#### What this task involves:
All entries below are to be returned in full, exactly as they stand.

[Stored data entries]
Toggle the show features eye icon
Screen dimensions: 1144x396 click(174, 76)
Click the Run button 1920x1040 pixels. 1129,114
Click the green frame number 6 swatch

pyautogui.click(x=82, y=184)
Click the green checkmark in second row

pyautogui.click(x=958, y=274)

#### Task result:
Toggle the show features eye icon
Screen dimensions: 1144x396 click(174, 76)
Click the Run button 1920x1040 pixels. 1129,114
Click the green frame number 6 swatch

pyautogui.click(x=82, y=184)
Click the green checkmark in second row

pyautogui.click(x=958, y=274)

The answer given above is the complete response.